--- What you will do ---
The answer must consist of each line of the records below that contains the string "sidebar".

Collected data entries
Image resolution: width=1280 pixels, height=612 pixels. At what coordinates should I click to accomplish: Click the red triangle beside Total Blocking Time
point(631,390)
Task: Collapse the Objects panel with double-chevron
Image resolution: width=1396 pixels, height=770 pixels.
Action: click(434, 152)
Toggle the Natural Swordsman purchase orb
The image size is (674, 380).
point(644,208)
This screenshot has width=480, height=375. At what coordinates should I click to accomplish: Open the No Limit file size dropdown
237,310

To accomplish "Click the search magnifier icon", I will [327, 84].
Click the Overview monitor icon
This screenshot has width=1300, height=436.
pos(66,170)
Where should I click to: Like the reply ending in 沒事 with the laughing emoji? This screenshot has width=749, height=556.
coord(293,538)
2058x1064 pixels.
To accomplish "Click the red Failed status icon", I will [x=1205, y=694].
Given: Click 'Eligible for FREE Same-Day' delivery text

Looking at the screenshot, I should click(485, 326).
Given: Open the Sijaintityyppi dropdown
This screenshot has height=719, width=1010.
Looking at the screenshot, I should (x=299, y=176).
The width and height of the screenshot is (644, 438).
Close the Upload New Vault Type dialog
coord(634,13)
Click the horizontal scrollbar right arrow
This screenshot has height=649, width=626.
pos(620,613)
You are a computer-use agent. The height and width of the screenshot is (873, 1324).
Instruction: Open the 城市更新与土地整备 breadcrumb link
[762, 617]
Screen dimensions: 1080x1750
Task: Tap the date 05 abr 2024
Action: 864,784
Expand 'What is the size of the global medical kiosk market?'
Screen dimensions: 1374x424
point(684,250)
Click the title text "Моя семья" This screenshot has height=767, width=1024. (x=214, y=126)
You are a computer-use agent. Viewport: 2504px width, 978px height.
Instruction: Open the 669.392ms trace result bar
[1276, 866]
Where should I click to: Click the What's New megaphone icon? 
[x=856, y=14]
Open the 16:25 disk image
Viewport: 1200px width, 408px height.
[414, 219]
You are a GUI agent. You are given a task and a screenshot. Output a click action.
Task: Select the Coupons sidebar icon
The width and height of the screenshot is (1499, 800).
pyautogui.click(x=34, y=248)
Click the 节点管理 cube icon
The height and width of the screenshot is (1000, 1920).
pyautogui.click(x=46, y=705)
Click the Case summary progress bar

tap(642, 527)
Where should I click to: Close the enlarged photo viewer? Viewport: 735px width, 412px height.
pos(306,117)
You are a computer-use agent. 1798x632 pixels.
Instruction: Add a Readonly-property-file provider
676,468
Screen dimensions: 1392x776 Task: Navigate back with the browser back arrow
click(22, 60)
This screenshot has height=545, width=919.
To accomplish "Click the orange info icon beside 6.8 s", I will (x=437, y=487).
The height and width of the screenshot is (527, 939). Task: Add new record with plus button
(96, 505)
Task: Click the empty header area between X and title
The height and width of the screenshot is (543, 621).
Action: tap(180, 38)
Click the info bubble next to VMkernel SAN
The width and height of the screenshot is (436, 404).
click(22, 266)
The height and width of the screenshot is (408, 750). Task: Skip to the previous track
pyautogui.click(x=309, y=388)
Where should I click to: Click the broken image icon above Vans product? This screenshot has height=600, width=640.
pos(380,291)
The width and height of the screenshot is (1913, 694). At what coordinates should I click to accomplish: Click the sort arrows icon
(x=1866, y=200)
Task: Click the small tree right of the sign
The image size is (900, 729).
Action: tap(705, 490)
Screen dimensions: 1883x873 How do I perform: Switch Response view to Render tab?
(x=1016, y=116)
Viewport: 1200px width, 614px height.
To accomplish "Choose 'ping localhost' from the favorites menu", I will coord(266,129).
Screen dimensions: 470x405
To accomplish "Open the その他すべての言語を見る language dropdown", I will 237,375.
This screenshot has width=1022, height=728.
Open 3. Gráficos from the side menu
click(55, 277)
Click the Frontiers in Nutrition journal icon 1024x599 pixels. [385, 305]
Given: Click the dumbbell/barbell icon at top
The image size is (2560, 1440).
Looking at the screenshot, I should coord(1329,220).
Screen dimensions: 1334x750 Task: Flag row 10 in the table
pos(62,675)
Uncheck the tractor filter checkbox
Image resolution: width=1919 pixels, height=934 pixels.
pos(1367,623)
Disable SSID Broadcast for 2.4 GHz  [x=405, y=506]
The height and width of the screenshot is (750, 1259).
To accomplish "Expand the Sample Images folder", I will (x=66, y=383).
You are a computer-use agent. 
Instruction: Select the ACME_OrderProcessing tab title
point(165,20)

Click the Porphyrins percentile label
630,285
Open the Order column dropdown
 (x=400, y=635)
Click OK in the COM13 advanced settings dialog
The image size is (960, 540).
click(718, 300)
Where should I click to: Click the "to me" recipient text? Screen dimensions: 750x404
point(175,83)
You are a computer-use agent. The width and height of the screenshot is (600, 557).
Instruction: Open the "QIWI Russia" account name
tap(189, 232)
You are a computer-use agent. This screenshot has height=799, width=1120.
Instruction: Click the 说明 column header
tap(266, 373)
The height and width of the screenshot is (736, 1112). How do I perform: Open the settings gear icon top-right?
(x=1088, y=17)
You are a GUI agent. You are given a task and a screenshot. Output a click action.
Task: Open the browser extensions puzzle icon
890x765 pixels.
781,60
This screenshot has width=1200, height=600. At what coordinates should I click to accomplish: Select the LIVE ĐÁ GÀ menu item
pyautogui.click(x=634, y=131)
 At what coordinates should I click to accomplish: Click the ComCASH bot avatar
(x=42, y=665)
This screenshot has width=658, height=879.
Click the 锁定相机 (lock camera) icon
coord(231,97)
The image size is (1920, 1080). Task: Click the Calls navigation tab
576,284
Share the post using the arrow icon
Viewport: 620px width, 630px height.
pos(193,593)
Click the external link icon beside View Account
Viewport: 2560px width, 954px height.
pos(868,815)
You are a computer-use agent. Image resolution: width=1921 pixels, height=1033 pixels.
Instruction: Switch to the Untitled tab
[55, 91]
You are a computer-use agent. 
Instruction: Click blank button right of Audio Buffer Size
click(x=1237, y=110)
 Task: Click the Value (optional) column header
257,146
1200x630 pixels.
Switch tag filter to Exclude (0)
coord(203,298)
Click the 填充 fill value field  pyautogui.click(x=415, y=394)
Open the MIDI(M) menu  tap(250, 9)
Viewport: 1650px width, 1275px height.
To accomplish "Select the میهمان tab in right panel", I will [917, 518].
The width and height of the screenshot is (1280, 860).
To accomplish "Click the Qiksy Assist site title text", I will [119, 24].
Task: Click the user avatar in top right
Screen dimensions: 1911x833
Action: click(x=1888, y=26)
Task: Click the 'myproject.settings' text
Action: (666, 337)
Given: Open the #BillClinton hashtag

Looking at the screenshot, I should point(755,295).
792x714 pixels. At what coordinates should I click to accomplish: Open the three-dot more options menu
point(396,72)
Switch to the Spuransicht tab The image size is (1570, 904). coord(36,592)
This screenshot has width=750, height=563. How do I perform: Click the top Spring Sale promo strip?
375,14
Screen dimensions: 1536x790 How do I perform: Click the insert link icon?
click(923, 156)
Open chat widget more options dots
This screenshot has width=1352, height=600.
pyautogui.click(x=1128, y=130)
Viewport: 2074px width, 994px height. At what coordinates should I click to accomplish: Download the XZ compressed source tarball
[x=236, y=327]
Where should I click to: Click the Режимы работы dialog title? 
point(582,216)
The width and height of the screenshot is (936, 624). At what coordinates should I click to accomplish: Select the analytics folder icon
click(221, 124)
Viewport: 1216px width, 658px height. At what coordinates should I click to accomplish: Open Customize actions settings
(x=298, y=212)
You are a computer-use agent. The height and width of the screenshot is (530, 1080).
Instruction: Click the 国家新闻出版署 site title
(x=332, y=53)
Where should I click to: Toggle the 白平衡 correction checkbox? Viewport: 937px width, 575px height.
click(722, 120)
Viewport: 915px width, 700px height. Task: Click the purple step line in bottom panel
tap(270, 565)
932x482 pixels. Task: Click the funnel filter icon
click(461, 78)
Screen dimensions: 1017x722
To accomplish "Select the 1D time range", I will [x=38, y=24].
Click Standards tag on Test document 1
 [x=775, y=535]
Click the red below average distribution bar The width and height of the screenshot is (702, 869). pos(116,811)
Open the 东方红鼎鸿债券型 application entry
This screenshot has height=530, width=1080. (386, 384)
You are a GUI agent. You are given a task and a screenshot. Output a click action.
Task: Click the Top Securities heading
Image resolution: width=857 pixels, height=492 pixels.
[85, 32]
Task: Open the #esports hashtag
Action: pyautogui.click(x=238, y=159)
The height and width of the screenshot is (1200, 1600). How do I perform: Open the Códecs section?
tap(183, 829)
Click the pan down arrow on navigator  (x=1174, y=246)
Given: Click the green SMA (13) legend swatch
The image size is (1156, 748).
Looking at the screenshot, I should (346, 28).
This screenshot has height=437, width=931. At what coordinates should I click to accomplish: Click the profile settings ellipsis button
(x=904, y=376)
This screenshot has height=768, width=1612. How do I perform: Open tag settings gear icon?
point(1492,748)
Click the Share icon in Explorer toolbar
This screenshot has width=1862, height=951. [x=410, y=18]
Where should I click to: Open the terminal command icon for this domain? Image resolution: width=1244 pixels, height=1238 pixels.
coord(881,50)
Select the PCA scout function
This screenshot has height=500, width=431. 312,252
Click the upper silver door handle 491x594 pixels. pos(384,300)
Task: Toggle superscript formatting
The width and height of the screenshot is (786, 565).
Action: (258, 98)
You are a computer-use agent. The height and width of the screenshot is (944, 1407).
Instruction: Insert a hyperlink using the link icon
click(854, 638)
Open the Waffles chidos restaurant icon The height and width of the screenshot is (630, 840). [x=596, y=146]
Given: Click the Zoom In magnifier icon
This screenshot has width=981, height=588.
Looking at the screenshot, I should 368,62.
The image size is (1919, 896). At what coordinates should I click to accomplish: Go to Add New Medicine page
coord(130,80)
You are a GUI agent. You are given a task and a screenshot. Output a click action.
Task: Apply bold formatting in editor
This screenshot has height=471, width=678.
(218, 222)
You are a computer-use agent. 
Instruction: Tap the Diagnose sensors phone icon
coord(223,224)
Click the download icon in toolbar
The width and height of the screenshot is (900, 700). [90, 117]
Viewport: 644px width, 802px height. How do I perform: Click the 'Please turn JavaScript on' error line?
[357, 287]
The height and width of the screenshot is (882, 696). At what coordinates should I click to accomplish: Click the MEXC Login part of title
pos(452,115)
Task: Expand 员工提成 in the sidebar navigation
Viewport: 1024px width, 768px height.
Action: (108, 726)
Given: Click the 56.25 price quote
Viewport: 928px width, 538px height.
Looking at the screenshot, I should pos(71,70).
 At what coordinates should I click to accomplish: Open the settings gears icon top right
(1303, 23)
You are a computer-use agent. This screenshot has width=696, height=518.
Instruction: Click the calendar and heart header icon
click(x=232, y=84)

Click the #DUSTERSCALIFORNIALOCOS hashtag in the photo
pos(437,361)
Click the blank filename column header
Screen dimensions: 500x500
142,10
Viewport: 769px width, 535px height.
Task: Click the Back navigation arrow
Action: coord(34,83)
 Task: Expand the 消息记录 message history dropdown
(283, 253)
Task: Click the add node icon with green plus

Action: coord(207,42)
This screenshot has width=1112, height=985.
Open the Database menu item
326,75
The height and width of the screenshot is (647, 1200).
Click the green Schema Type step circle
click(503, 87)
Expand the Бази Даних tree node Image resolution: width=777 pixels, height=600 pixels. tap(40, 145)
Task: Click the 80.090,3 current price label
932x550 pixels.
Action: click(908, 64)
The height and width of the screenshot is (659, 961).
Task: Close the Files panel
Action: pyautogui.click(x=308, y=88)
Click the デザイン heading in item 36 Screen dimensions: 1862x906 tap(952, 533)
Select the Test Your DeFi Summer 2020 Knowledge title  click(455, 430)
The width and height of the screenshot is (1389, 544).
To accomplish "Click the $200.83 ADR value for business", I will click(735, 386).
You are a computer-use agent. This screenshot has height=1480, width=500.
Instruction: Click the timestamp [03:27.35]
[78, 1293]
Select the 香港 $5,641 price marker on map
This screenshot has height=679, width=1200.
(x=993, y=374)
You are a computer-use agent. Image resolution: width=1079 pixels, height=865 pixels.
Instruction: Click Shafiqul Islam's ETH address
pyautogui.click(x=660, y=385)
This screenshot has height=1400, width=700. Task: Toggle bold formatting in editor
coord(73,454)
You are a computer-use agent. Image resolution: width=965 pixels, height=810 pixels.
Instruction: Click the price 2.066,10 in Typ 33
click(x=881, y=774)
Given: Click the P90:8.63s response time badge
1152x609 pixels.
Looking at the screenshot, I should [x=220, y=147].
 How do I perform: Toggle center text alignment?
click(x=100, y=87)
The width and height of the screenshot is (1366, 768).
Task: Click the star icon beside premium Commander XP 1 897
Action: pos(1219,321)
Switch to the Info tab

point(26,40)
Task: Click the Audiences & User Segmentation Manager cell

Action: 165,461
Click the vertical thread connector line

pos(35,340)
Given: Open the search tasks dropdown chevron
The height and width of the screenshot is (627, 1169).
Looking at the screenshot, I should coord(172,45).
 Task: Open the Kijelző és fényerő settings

--- Solved exercise ---
Task: Select the Coupons sidebar icon
Task: Expand 员工提成 in the sidebar navigation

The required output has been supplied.